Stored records
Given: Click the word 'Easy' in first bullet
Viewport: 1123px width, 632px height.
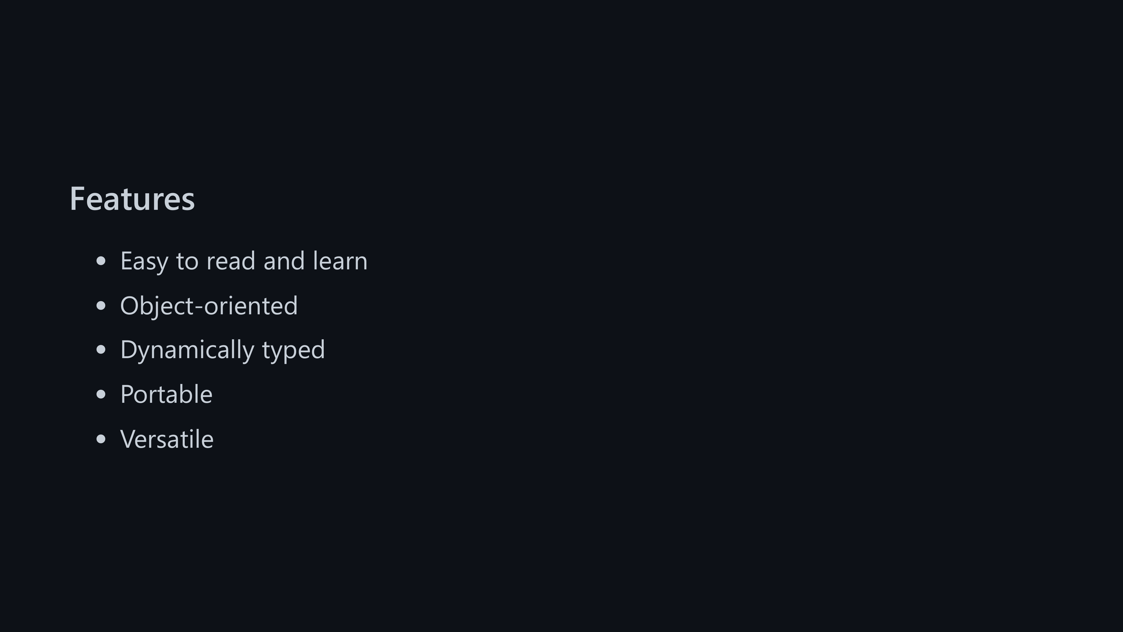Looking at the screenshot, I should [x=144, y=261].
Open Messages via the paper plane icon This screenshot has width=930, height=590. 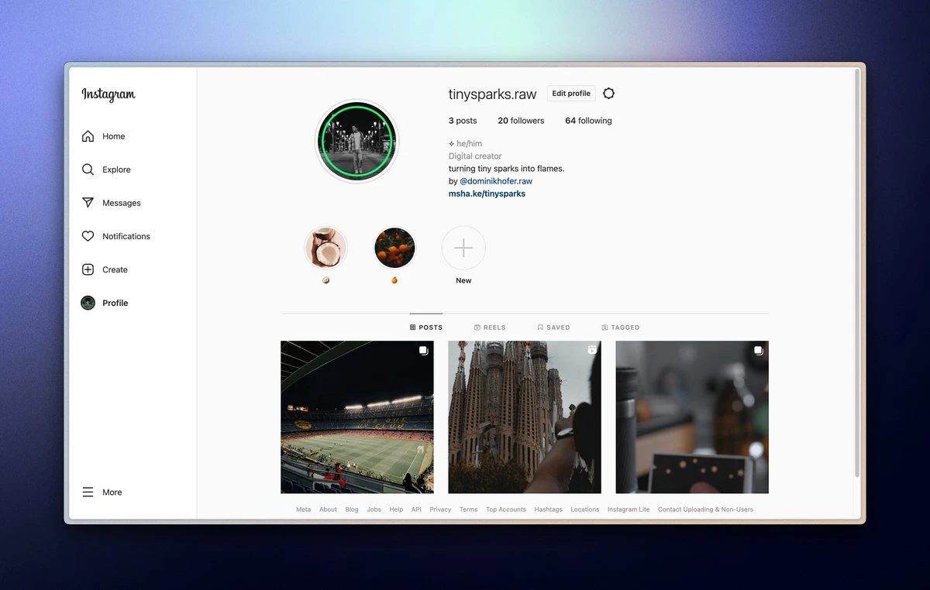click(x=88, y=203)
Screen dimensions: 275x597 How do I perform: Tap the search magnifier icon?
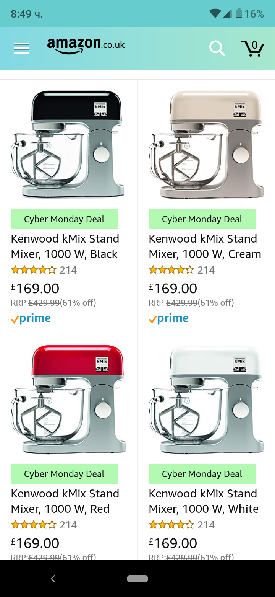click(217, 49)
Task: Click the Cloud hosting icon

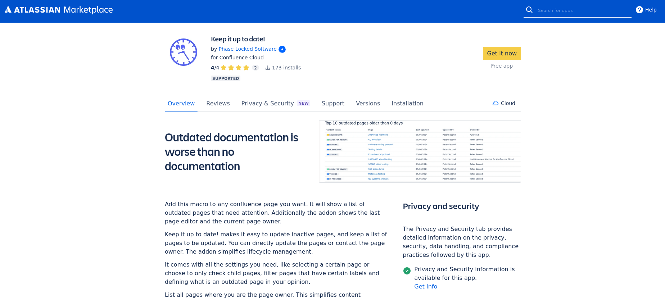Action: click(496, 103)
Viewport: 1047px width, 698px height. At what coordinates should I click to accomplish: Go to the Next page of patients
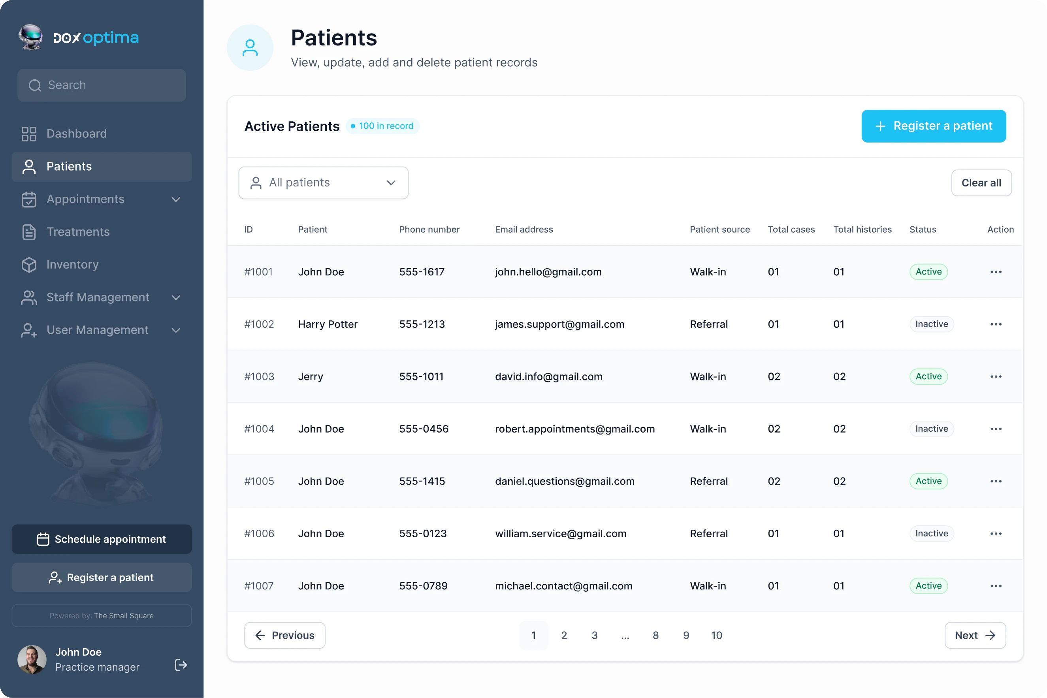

■ WHAT IS NEEDED: Your answer must be exactly the lines from the one containing "Task: Click the Cloud hosting icon" through the last line of the records above, both included, with every picture left out.

■ THE ANSWER:
Task: Click the Cloud hosting icon

Action: click(496, 103)
Viewport: 1047px width, 698px height. At what coordinates should I click to accomplish: Go to the Next page of patients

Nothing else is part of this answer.